İttifak lideri, ‘tüm vatandaşlara hayatlarını korumak için çatışmalardan uzak durmaları çağrısını’ yineledi.

Bu gelişmeler yaşanırken Güney Kordofan eyaletinde askeri çatışmalar daha fazla bölgeye yayılıyor ve bunların sivillerin insani durumuna etkisi konusunda endişeler artıyor.

Sudan Ordusu, Güney Kordofan eyaletindeki Kadugli, Dilling ve Abu Jubayhah olmak üzere son üç şehri kontrol ediyor.

Sudan Kurucu İttifakı, geçtiğimiz temmuz ayında, Muhammed Hasan et-Taişi liderliğinde paralel bir hükümetin kurulduğunu açıklayan HDK'nın da dahil olduğu bir siyasi ittifak.

Hartum'da kitlesel gösteriler düzenlendi

Öte yandan dün binlerce Sudanlı, başkent Hartum ve ülkenin diğer şehirlerinde kitlesel gösteriler düzenleyerek, HDK'ya karşı savaşan orduyu destekledi. HDK ise, ülkedeki savaşı sona erdirmek için gösterdiği çabaları boşa çıkarmak amacıyla uluslararası toplumun önünde vatandaşları istismar etmemesi konusunda uyarıda bulundu.

Yürüyüşler, Sudan ordusu ile birlikte savaşan silahlı gruplar ve İslamcı hareketlerle koordineli olarak Seferberlik ve Halk Direnişi Yüksek Komitesi’nin çağrısı üzerine düzenlendi.

efrgt
Cumartesi günü Port Sudan'da ordu yanlısı yürüyüş (AFP)
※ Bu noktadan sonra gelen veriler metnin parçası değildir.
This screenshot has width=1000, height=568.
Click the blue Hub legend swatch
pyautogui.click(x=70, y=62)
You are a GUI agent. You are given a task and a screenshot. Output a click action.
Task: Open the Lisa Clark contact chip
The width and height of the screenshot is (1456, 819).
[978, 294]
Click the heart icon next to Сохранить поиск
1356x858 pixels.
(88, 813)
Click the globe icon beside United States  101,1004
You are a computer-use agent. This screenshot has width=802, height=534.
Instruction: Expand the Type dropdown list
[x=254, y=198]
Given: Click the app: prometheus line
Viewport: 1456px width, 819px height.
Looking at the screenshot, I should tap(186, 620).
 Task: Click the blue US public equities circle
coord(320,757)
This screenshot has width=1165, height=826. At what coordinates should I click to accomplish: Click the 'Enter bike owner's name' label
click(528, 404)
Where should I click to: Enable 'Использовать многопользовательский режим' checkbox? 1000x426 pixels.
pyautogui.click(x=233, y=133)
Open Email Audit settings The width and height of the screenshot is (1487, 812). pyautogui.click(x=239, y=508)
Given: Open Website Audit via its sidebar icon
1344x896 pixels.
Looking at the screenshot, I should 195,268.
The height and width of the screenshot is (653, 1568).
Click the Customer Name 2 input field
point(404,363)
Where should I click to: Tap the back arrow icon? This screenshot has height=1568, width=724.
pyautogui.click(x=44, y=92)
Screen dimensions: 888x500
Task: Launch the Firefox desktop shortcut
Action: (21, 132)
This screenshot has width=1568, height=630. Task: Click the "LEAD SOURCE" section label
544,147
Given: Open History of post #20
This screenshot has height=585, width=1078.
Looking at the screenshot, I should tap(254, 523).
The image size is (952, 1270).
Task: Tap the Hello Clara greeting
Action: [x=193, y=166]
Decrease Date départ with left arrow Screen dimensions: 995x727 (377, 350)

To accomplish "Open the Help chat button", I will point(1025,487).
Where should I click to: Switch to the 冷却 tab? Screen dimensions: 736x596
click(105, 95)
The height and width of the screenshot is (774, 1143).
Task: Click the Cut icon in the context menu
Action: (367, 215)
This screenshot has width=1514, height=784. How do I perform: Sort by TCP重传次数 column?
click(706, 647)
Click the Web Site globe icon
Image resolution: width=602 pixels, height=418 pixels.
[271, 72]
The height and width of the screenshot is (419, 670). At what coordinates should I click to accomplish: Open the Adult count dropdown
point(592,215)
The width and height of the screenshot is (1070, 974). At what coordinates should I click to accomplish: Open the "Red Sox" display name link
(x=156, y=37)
Seferberlik ve Halk Direnişi Yüksek Komitesi lideri Korgenereal Beşir Mekki el-Bahi, geçtğimiz ay, Kordofan’ın tüm cephelerinde orduyu desteklemek için genel seferberlik ilan edildiğini ve bazı eyaletlerde eğitim kamplarının açıldığını duyurdu.

Bahi, komite tarafından yayınlanan açıklamasında şunları söyledi:

“Bu yaygın halk ayaklanması, Sudan halkının gerçek iradesini yansıtıyor ve ulusal devlet kurumlarının üzerinde hiçbir meşruiyet olmadığını teyit ediyor.”

Şarku’l Avsat, aralarında Hartum, Port Sudan, Medeni, Dongola, Sennar ve Halfa’nın bulunduğu, Sudan ordusunun kontrolündeki eyaletlerin başkentlerinde düzenlenen yürüyüşleri yerinde takip etti.

HDK'nın yaygın ihlallerine tanık olan El Cezire eyaletinin merkezindeki onlarca belde ve küçük köyde de dayanışma gösterileri düzenlendi.

Protestocular, Sudan ordusuna destek çağrısı yapan pankartlar açarken ‘Tek ordu, tek halk’ sloganları attı. Bazı protestocular ise HDK'nın terör örgütü olarak sınıflandırılması çağrısında bulunan sloganlar attı.

Öte yandan başta Sivil Demokratik Devrimci Güçler İttifakı (Sumud) olmak üzere savaş karşıtı güçler, ‘Barışa ve demokrasiye evet. Savaşa, askeri yönetime hayır’ sloganıyla sosyal medyada yaygın olarak paylaşımların yapıldığı bir kampanya başlattı.